Well, by mentioning the word "fine print" you actually answered your own question. You need to carefully read your policy (it's not really a warranty, it is an insurance policy, and they are betting you WON'T have trouble and you are betting you DO--just like health insurance in a way).....anyway, you need to read your policy's EXCLUSIONS....what will they NOT pay for? Every extended warranty is different. For instance, what's the overheating clause...if you allow your car to overheat (by not stopping in the left lane on the freeway), does that get them off the hook for the engine? What subsystems may not be covered?
By reading the exclusions, and comparing them to more expensive or inclusive policies, you get an idea what your plan is "worth". Nobody can tell you what your plan is worth unless we know the exclusions, because the value is built around the exclusions.
I have Mazda Protege'93. I need a new muffler and think about bring it to Meineke. What do you think about it? I used to take to the local maintainance, but it's last only a year. Can anyone give me an advice. How much should I pay for it.
I'm not a big fan of muffler chains myself. While the one in your neighborhood may be perfectly okay, I think they tend to oversell the job. Get at least two opinions/estimates before you buy anything.
I have a compact 4-door car with unibody frame construction. I was rear ended at a high rate of speed causing significant damage. (But of course, not enough to total it out.) A portion of the frame in the rear of the car is visibly bent (among other damage). And both the passenger side doors do not open properly. The body shop is telling me that the door problem is due to "tension" from the portion of frame that is bent in the rear of the car, and that once that rear portion is fixed the doors will go back to normal. Is that correct?

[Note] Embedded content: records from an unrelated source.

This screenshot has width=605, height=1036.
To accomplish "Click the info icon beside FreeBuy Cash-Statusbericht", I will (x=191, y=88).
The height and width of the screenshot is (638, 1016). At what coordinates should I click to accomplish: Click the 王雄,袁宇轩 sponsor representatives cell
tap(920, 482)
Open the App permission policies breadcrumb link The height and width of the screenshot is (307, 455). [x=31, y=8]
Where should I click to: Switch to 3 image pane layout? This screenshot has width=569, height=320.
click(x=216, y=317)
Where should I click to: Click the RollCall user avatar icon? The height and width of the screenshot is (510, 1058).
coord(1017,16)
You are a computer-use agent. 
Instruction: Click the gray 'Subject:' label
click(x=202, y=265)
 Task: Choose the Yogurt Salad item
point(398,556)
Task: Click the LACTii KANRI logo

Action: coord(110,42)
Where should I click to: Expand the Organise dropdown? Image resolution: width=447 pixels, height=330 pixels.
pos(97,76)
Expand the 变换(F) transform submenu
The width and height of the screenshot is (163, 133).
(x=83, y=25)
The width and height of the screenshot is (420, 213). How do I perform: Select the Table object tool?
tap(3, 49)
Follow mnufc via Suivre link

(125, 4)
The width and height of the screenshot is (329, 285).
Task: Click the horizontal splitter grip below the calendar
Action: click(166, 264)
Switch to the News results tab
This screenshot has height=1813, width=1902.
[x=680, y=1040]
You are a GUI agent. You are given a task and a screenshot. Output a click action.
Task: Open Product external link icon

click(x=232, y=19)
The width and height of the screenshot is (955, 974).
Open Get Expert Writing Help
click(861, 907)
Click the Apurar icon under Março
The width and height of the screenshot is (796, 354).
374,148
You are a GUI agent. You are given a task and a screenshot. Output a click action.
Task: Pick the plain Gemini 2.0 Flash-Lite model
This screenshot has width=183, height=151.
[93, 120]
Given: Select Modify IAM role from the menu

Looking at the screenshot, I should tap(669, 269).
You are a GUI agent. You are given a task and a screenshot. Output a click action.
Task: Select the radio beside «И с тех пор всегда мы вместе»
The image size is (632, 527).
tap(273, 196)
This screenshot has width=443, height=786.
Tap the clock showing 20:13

As a side note, the driver who caused my accident is uninsured, so my insurance is footing the bill minus my collision deductible. And my insurance is not sending their own adjustor; they authorized the dealership to do their own assessment and estimate and then just go ahead and do the repairs. Is it just my paranoia, or does something about that sound fishy? Anything I should watch out for?
Also, is there anywhere you can get crash test data for rear impacts? I have searched through numerous sites that contain crash test data, but they only show frontal and side impact crashes. Does anyone even do rear impact crash tests? Should this information be available from the manufacturer?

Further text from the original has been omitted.